- **What the task asks**
Only lines containing the word "will" are needed; pull them out of the material.

- **Listed entries**
★ ★ ★
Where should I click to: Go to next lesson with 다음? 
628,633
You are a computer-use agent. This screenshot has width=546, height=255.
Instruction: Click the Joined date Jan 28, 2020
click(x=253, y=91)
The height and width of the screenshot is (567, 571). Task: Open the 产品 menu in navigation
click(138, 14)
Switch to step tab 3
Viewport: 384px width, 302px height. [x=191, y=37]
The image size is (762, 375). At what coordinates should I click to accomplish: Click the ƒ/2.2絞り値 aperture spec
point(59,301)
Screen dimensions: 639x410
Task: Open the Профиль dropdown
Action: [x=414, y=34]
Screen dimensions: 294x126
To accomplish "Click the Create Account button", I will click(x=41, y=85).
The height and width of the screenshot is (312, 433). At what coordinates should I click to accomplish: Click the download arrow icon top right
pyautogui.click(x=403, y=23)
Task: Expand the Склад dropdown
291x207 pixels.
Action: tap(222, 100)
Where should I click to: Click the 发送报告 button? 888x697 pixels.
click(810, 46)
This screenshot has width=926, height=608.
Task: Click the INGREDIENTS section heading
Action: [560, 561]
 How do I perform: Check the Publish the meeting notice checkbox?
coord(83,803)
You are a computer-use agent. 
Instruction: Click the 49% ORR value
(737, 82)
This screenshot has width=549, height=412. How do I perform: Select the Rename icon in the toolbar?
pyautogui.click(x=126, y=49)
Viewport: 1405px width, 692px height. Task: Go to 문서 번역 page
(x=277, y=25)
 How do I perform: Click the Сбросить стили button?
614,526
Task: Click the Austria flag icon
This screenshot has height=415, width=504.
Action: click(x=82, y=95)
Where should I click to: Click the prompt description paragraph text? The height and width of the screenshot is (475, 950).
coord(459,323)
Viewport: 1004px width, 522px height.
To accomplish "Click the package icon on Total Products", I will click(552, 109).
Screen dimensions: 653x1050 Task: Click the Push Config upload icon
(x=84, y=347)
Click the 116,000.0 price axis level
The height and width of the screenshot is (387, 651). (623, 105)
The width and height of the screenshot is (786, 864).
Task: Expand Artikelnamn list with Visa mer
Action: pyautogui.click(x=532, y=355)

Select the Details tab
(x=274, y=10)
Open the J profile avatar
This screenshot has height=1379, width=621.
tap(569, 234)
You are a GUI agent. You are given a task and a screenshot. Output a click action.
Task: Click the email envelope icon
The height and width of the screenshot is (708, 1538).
★ ★ ★
- **Your response**
To accomplish "Click the Create Account button", I will click(x=41, y=85).
To accomplish "Click the package icon on Total Products", I will click(552, 109).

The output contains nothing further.